In fact, the use of proverbs in socio-cultural milieu has served as very effective instrument in cultural communication in most African landscapes (Achebe, 1996). Consequently, we recommend that traditional rulers use proverbs and other social beliefs to cause change of behavioral pattern that is, to alter peoples’ behaviors while dealing with one another in their communities, especially in respect to curbing COVID-19 and other disease control measures.  Still at the inter- and intra-cultural levels, it is interesting to use channels of transmission of messages known by local populations, such as Town-Criers. For example:

  • The traditional channel for seniors: Seniors are still very resistant to what is exogenous and very attentive to everything that respects the pre-established social order. Thus, it is necessary to use the traditional chiefdom and its networks of associations to reach out to the citizens. Leaders of association and notabilities can act as relays. The local language should be the recommended cod of communication within cultural communities and peoples.
  • The network of social and cultural activities for young people under 35: Young people are influenced by “hot spots”. Messages must be made available at these places. The jargon is the recommended language.

In the Cameroonian mentality nowadays, it is difficult to succeed in a communication action without “means of accompaniment”: People ask you what you have brought or if you came empty handed. It is therefore advisable to mobilize resources to be able to offer the following items:

  • Soap: it remains the best way to dissolve the membrane of the virus and limit its spread. By asking people to always wash their hands with soap, they should be encouraged by giving them the first piece. Soap is better than hydro-alcoholic solution since it is already in the habits of our populations.
  • Masks: This is the best way to prevent the spread of particles in the air. By asking people to go out protected, it is advisable to offer them this protective tool in order to encourage them adopt the practice.

Some of these actions are already done by the government and people of good will.
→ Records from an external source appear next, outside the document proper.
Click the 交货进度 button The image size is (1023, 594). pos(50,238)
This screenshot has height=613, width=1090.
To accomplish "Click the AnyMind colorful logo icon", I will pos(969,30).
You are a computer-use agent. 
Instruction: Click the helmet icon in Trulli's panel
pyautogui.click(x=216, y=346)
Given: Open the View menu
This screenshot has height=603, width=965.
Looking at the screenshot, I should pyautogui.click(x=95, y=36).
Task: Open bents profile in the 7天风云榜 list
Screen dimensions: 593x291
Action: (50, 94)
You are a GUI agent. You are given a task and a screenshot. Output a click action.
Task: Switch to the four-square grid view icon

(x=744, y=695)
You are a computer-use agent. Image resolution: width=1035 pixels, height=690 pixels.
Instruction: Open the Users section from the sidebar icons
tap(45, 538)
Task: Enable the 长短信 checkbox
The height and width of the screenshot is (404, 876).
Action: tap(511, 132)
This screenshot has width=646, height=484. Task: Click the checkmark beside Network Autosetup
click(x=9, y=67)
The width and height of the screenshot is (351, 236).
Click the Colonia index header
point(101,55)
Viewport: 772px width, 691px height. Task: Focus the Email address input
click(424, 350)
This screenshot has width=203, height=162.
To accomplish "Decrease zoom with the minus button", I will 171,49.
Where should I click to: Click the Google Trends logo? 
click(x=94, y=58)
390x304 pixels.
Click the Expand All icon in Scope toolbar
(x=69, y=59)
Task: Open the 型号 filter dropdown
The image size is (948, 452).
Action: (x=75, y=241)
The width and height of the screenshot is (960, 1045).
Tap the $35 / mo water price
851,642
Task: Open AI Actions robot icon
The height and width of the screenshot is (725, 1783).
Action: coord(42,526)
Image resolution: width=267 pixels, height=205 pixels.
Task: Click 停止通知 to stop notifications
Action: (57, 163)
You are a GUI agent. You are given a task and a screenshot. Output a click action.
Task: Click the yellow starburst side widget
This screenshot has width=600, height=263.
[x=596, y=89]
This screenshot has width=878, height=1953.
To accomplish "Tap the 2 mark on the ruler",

It should be continued.


Finally, in reflecting on the place of socio-cultural beliefs and practices in changing the behavior pattern of populations, we have realized that government’s communication strategy lacks the promptness to attach itself to cultural alternatives capable of enabling populations to accept all innovative tools and techniques. One shortcoming in understanding this character of Governmental attitude is that, traditional rulers in Cameroon are auxiliaries of the administration, who are even on the payroll of the Government. It is expected that, the optimal utilization of these leaders of thought in cultural milieu could directly and indirectly serve the state governing apparatuses in the furtherance of good governance. It is on this understanding that, this paper anchors its theoretical and empirical underpinning for the curbing of COVID-19 and related pandemics in Cameroon.